The Paleo diet has gained explosive popularity over the past year. Enthusiasts praise the diet for its supposed ability to increase energy, support weight loss and improve sleep.
So what does the Paleo diet consist of? Are there any health risks? And how do you know if it’s right for you?
The premise of the Paleo diet is simple: eat like a caveman—supposedly like our ancestors from 10,000 years ago. You focus on organic fruits and vegetables, nuts and seeds, healthy fats and free-range, grass-fed animal proteins. You avoid processed foods, alcohol, dairy, sugars, sweets, gluten, grains and starchy vegetables.
On the good side, the Paleo diet aligns with the 2010 USDA daily recommended amounts of fruits and vegetables. It also cuts out processed and refined foods—always an excellent health goal.
On the negative side, the diet exceeds the USDA daily recommended amounts for fat and protein, and it lacks substantial fiber and carbohydrate. Also, it needlessly cuts out major food groups that provide good sources of calcium, protein and fiber.
The Low Down—and Some Recommendations
While the Paleo diet may be able to support weight loss and help improve some health concerns, it may not be nutritionally sustainable for long-term health because it eliminates certain food groups. These missing food groups could potentially make a Paleo follower deficient in some micronutrients and minerals. For example, the diet eliminates legumes (beans and lentils) and dairy. Legumes—besides being an easy, economical source of plant-based protein—provide micronutrients such as folate, manganese, magnesium, thiamin and iron. Dairy products are an excellent source of calcium; however, people who cannot tolerate dairy foods are able to maintain good health without it. The Paleo diet also recommends reducing your intake of fruits, which provide abundant fiber and antioxidants, as well as much-needed vitamins and minerals.
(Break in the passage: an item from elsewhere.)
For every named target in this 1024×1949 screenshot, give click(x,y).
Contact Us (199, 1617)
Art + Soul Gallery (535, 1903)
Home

People on the Paleo diet may also find it challenging from a social aspect. Dining out, often a big part of socializing with friends and coworkers, can be quite tricky on this diet. If you decide to give the Paleo diet a try, be sure to look up restaurant menus ahead of time so that you can figure out what’s acceptable and what substitutions may need to be made.
Here are a few things to consider if you’re thinking about starting the Paleo or a modified Paleo diet:
- Ensure you have the time to prepare all of your meals. It’s a restrictive diet and eliminates processed foods, so you will need to prepare most if not all of your food at home. Will you have the time to do this? Also, will you be able to follow this diet at restaurants? You may need to ensure that the dishes you order are not made with sauces or dressings that are excluded in the diet.
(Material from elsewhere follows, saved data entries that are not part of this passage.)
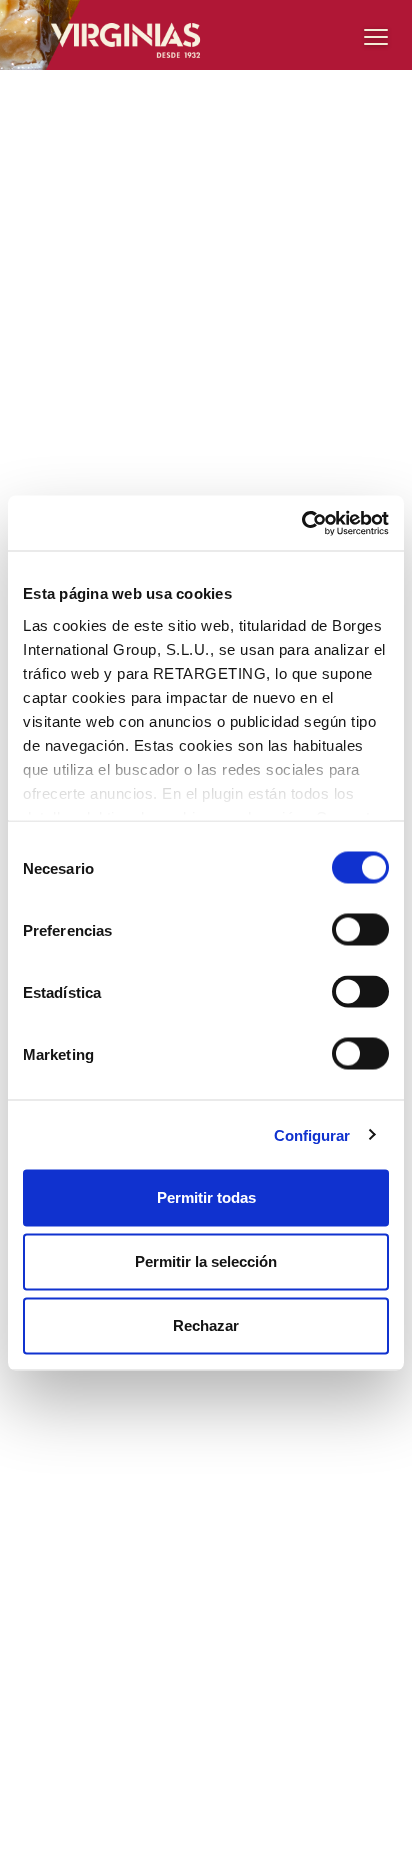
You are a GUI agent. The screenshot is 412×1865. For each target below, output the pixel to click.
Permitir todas (206, 1197)
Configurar (312, 1134)
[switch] (360, 930)
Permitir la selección (206, 1261)
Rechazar (206, 1325)
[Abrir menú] (376, 36)
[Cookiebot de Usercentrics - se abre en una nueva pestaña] (301, 523)
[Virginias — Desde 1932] (206, 35)
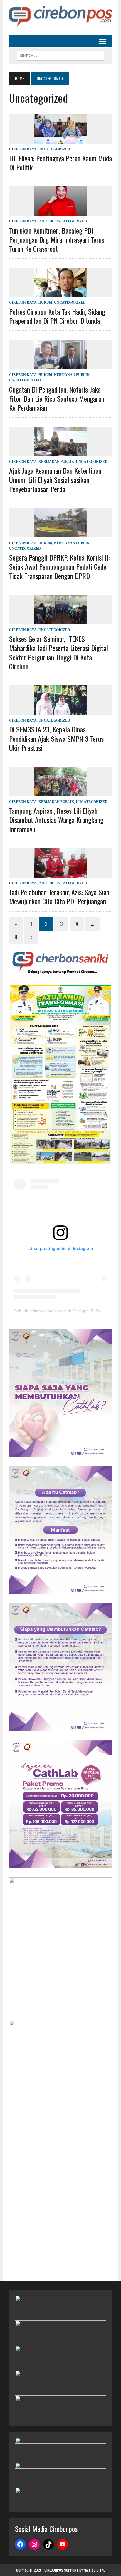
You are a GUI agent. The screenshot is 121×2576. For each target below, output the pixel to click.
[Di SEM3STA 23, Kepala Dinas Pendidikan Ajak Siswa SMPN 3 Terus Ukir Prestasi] (60, 711)
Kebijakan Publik (72, 375)
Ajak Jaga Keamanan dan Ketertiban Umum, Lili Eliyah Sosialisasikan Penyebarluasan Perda (55, 479)
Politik (45, 221)
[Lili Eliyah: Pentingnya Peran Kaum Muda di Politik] (60, 139)
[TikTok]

- Understand that the Paleo diet can be expensive. Because it’s based on organic produce and organic, grass-fed meats, the diet can be difficult on the budget.
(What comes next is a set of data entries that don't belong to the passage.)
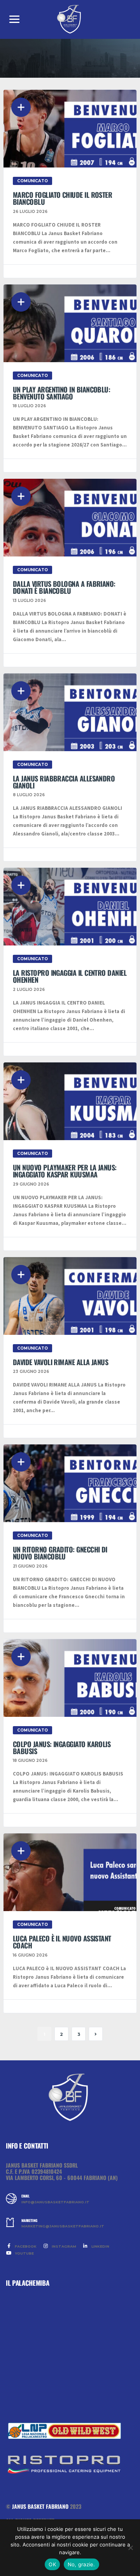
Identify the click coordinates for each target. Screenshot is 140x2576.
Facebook (25, 2246)
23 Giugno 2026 (31, 1371)
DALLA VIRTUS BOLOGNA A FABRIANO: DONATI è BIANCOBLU (64, 587)
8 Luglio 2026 (29, 794)
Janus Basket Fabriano (40, 2506)
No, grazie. (81, 2564)
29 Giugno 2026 (31, 1184)
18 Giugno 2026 (30, 1760)
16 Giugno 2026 (30, 1955)
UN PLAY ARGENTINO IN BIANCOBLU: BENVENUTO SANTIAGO (61, 392)
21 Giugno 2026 (30, 1566)
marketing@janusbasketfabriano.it (62, 2226)
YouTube (24, 2253)
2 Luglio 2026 (29, 989)
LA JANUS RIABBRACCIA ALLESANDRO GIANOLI (64, 781)
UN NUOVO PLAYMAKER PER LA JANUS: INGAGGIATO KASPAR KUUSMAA (65, 1170)
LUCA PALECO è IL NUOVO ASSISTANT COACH (62, 1941)
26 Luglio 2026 (30, 211)
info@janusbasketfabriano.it (55, 2202)
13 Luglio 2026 (29, 600)
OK (52, 2564)
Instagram (63, 2246)
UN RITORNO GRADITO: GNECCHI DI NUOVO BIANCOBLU (60, 1552)
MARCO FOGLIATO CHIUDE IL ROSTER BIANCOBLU (62, 198)
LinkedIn (99, 2246)
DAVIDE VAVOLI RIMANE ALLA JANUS (60, 1362)
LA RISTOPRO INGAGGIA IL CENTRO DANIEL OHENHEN (69, 976)
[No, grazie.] (130, 2548)
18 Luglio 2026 (29, 405)
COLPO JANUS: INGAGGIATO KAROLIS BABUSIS (61, 1747)
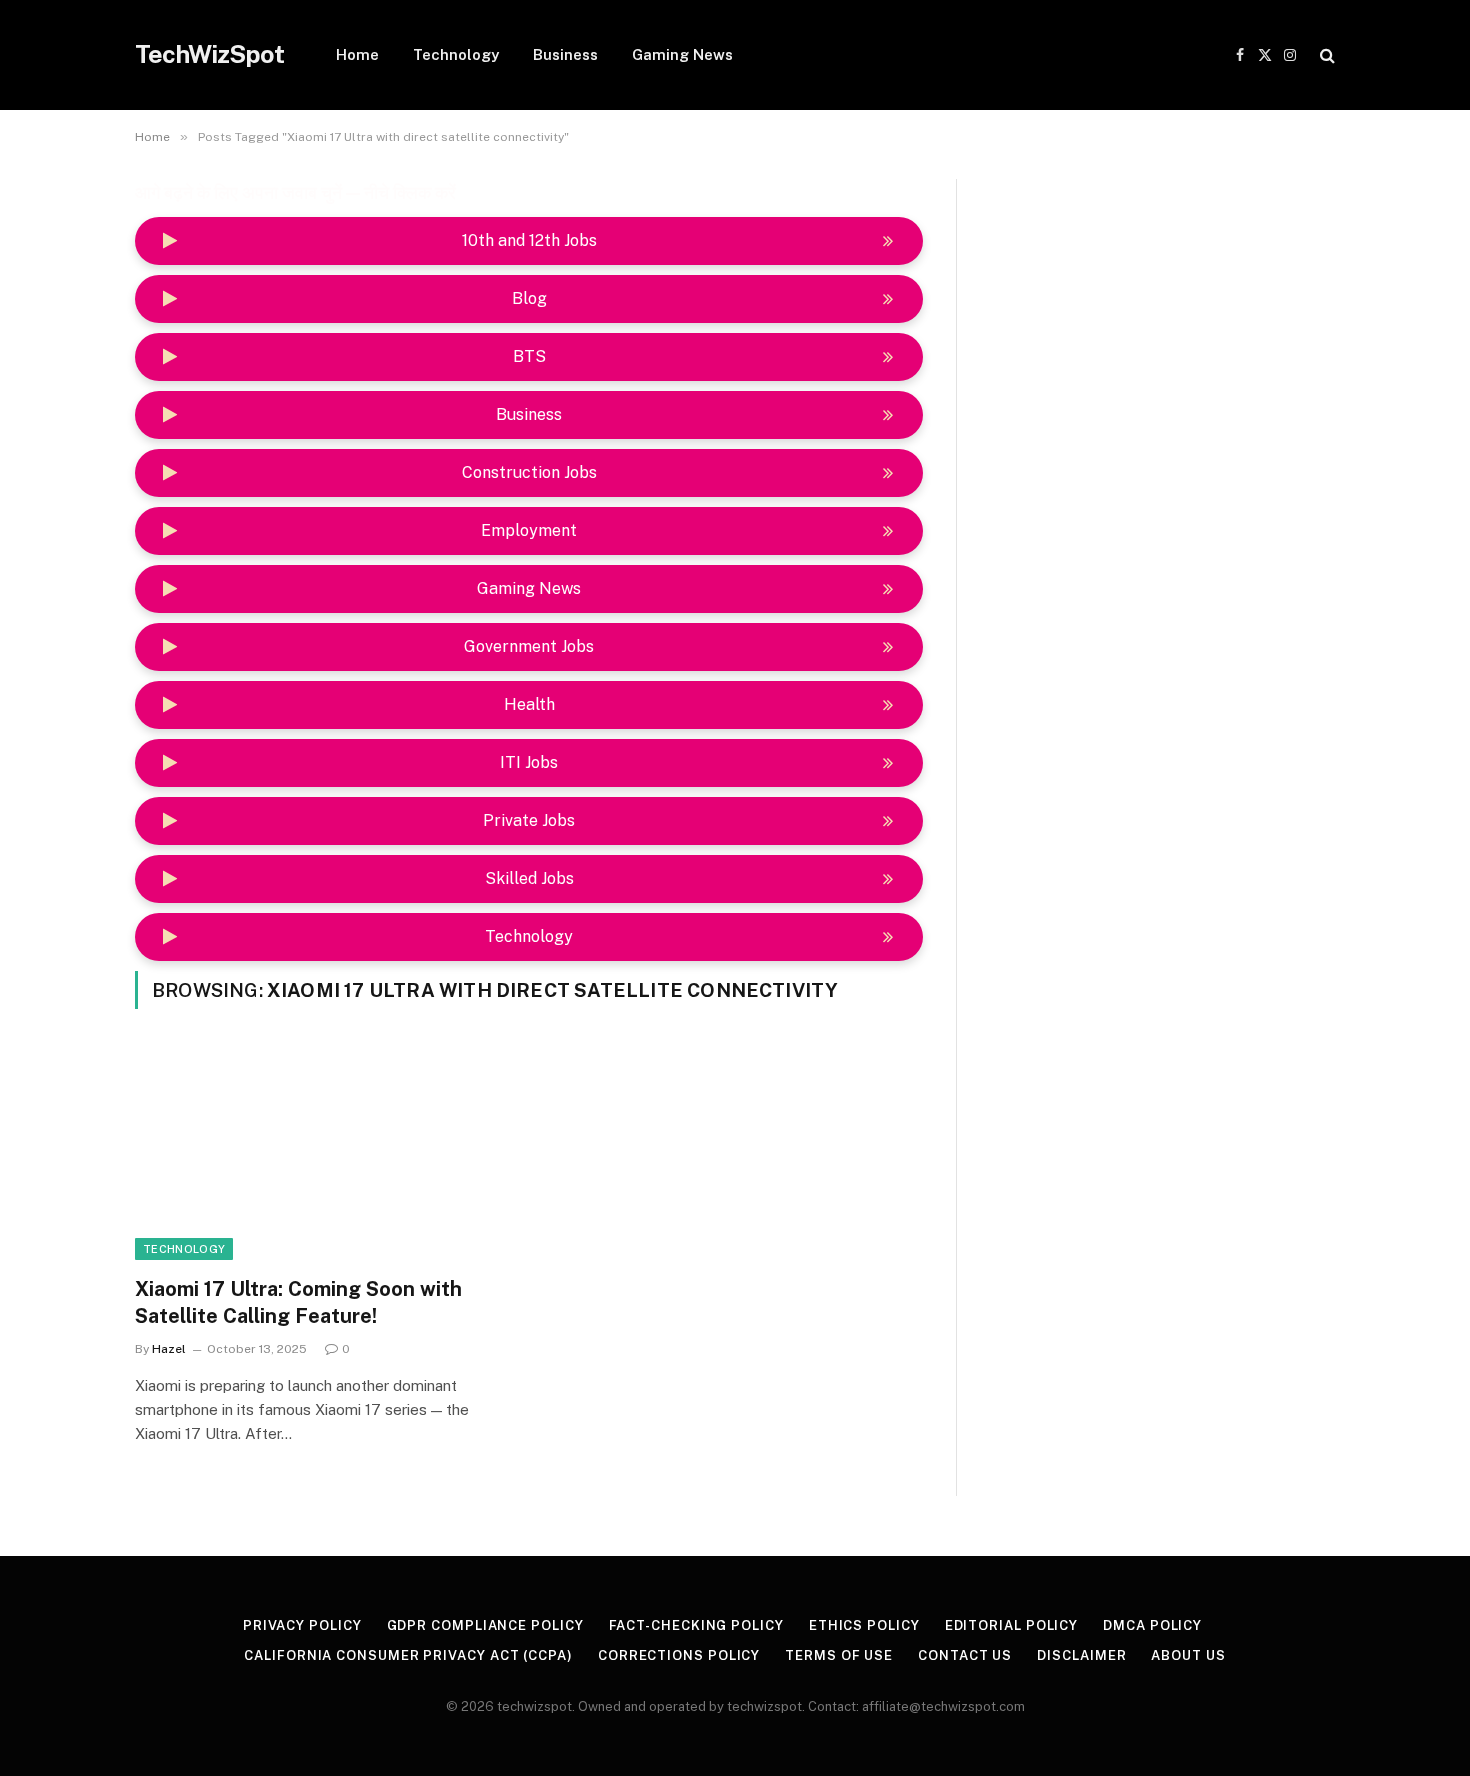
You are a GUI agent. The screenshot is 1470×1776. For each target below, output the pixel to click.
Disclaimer (1081, 1655)
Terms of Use (839, 1655)
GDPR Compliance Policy (485, 1625)
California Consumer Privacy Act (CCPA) (408, 1655)
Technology (456, 54)
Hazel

- Be aware that the more restrictive a diet is, the harder it is to stick to it. Many people will drop a diet after only a few weeks if it is unrealistic. Furthermore, an overly restrictive diet may contribute to nutrient deficiency.
The good news is that certain elements of the Paleo diet are healthy and, as supported by strong evidence, would benefit a majority of people. PacMed recommends that you create a healthy eating plan that may include aspects of the Paleo diet, but without being so restrictive. Consider incorporating these aspects of the Paleo diet into your eating plan:
- Focus on eating more fresh fruits and vegetables.
- Dramatically reduce processed foods. These include processed or refined grains (think white flour, white rice, pasta), processed fats/oils and refined sugars/sweeteners.
- When choosing animal products, look for lean cuts of meat and preferably free-range, wild, organic and grass-fed varieties.
The best way to lose weight and keep it off is to identify a healthy eating plan that is sustainable for you. Most successful, long-term eating plans are not extremely restrictive. So opt for a realistic plan that will allow you to eat foods you enjoy while aligning with your overall health goals. If you don’t know where to start, visit a registered dietitian who can help you create an eating plan that’s right for you.